## Start Provided data
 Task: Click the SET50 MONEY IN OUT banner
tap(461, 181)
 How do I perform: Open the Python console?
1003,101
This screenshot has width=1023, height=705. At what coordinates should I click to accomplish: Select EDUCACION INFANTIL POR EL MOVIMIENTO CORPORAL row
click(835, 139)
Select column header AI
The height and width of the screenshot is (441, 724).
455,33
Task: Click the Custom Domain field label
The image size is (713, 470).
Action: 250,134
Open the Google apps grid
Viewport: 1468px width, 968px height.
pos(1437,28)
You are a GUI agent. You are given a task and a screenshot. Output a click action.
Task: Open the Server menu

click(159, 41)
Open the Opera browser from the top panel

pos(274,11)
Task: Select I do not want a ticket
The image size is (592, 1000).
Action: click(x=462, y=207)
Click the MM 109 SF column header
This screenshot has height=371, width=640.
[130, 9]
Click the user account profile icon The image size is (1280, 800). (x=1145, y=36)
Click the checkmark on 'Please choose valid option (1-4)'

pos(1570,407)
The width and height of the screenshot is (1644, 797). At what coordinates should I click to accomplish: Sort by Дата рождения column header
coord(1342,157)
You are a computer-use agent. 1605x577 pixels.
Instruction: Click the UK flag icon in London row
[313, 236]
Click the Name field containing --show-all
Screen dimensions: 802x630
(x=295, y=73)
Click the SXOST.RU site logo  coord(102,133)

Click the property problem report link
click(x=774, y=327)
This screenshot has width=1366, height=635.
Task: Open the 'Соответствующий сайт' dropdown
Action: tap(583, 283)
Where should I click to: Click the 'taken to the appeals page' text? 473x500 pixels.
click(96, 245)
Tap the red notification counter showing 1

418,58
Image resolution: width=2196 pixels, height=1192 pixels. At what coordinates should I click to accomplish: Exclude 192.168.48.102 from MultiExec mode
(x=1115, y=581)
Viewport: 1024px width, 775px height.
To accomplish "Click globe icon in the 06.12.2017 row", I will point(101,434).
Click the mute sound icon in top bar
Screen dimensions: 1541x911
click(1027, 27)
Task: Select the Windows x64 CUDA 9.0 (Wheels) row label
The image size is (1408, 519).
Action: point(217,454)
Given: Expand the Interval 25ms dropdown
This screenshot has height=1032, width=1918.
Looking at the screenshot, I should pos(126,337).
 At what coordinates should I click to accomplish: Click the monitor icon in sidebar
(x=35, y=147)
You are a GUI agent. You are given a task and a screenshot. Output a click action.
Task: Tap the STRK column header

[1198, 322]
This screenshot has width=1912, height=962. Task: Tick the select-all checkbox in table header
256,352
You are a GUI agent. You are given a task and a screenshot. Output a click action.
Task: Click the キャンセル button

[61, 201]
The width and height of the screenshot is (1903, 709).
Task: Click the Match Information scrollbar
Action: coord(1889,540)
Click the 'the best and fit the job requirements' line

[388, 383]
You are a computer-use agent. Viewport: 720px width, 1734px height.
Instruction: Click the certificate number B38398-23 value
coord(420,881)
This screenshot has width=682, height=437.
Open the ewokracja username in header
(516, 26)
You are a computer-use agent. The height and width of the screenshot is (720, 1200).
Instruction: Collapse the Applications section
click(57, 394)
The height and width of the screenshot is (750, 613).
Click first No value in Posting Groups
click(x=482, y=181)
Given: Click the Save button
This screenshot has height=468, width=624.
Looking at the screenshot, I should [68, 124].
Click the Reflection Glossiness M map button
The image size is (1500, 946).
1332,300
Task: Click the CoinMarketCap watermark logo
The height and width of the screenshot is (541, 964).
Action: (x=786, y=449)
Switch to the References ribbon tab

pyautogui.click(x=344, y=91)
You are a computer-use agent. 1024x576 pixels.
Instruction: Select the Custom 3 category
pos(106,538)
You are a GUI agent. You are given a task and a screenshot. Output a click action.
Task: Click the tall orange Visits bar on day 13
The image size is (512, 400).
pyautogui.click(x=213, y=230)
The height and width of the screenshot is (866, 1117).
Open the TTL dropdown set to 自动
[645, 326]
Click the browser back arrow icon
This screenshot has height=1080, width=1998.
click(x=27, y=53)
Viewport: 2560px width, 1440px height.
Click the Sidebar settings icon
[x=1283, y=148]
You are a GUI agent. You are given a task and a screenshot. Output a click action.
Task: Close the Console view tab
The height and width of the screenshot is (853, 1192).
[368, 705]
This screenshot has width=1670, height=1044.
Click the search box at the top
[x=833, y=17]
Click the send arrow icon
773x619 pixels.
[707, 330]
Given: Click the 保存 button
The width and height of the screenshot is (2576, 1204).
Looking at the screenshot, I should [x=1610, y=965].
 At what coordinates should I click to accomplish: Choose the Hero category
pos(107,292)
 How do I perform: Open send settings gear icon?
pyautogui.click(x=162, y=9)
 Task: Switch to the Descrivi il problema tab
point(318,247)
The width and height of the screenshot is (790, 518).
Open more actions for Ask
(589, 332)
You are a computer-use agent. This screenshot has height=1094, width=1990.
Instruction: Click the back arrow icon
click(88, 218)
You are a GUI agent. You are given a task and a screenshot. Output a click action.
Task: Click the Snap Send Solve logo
## End Provided data
Can you edit the records above so that "column header" becomes "column heading" throughout, with everything else left unchanged?

## [Problem solution]
 Task: Click the SET50 MONEY IN OUT banner
tap(461, 181)
 How do I perform: Open the Python console?
1003,101
This screenshot has width=1023, height=705. At what coordinates should I click to accomplish: Select EDUCACION INFANTIL POR EL MOVIMIENTO CORPORAL row
click(835, 139)
Select column heading AI
The height and width of the screenshot is (441, 724).
455,33
Task: Click the Custom Domain field label
The image size is (713, 470).
Action: 250,134
Open the Google apps grid
Viewport: 1468px width, 968px height.
pos(1437,28)
You are a GUI agent. You are given a task and a screenshot. Output a click action.
Task: Open the Server menu

click(159, 41)
Open the Opera browser from the top panel

pos(274,11)
Task: Select I do not want a ticket
The image size is (592, 1000).
Action: click(x=462, y=207)
Click the MM 109 SF column heading
This screenshot has height=371, width=640.
[130, 9]
Click the user account profile icon The image size is (1280, 800). (x=1145, y=36)
Click the checkmark on 'Please choose valid option (1-4)'

pos(1570,407)
The width and height of the screenshot is (1644, 797). At what coordinates should I click to accomplish: Sort by Дата рождения column heading
coord(1342,157)
You are a computer-use agent. 1605x577 pixels.
Instruction: Click the UK flag icon in London row
[313, 236]
Click the Name field containing --show-all
Screen dimensions: 802x630
(x=295, y=73)
Click the SXOST.RU site logo  coord(102,133)

Click the property problem report link
click(x=774, y=327)
This screenshot has width=1366, height=635.
Task: Open the 'Соответствующий сайт' dropdown
Action: tap(583, 283)
Where should I click to: Click the 'taken to the appeals page' text? 473x500 pixels.
click(96, 245)
Tap the red notification counter showing 1

418,58
Image resolution: width=2196 pixels, height=1192 pixels. At what coordinates should I click to accomplish: Exclude 192.168.48.102 from MultiExec mode
(x=1115, y=581)
Viewport: 1024px width, 775px height.
To accomplish "Click globe icon in the 06.12.2017 row", I will point(101,434).
Click the mute sound icon in top bar
Screen dimensions: 1541x911
click(1027, 27)
Task: Select the Windows x64 CUDA 9.0 (Wheels) row label
The image size is (1408, 519).
Action: point(217,454)
Given: Expand the Interval 25ms dropdown
This screenshot has height=1032, width=1918.
Looking at the screenshot, I should pos(126,337).
 At what coordinates should I click to accomplish: Click the monitor icon in sidebar
(x=35, y=147)
You are a GUI agent. You are given a task and a screenshot. Output a click action.
Task: Tap the STRK column heading

[1198, 322]
This screenshot has width=1912, height=962. Task: Tick the select-all checkbox in table header
256,352
You are a GUI agent. You are given a task and a screenshot. Output a click action.
Task: Click the キャンセル button

[61, 201]
The width and height of the screenshot is (1903, 709).
Task: Click the Match Information scrollbar
Action: coord(1889,540)
Click the 'the best and fit the job requirements' line

[388, 383]
You are a computer-use agent. Viewport: 720px width, 1734px height.
Instruction: Click the certificate number B38398-23 value
coord(420,881)
This screenshot has width=682, height=437.
Open the ewokracja username in header
(516, 26)
You are a computer-use agent. The height and width of the screenshot is (720, 1200).
Instruction: Collapse the Applications section
click(57, 394)
The height and width of the screenshot is (750, 613).
Click first No value in Posting Groups
click(x=482, y=181)
Given: Click the Save button
This screenshot has height=468, width=624.
Looking at the screenshot, I should [68, 124].
Click the Reflection Glossiness M map button
The image size is (1500, 946).
1332,300
Task: Click the CoinMarketCap watermark logo
The height and width of the screenshot is (541, 964).
Action: (x=786, y=449)
Switch to the References ribbon tab

pyautogui.click(x=344, y=91)
You are a computer-use agent. 1024x576 pixels.
Instruction: Select the Custom 3 category
pos(106,538)
You are a GUI agent. You are given a task and a screenshot. Output a click action.
Task: Click the tall orange Visits bar on day 13
The image size is (512, 400).
pyautogui.click(x=213, y=230)
The height and width of the screenshot is (866, 1117).
Open the TTL dropdown set to 自动
[645, 326]
Click the browser back arrow icon
This screenshot has height=1080, width=1998.
click(x=27, y=53)
Viewport: 2560px width, 1440px height.
Click the Sidebar settings icon
[x=1283, y=148]
You are a GUI agent. You are given a task and a screenshot. Output a click action.
Task: Close the Console view tab
The height and width of the screenshot is (853, 1192).
[368, 705]
This screenshot has width=1670, height=1044.
Click the search box at the top
[x=833, y=17]
Click the send arrow icon
773x619 pixels.
[707, 330]
Given: Click the 保存 button
The width and height of the screenshot is (2576, 1204).
Looking at the screenshot, I should [x=1610, y=965].
 At what coordinates should I click to accomplish: Choose the Hero category
pos(107,292)
 How do I perform: Open send settings gear icon?
pyautogui.click(x=162, y=9)
 Task: Switch to the Descrivi il problema tab
point(318,247)
The width and height of the screenshot is (790, 518).
Open more actions for Ask
(589, 332)
You are a computer-use agent. This screenshot has height=1094, width=1990.
Instruction: Click the back arrow icon
click(88, 218)
You are a GUI agent. You are given a task and a screenshot. Output a click action.
Task: Click the Snap Send Solve logo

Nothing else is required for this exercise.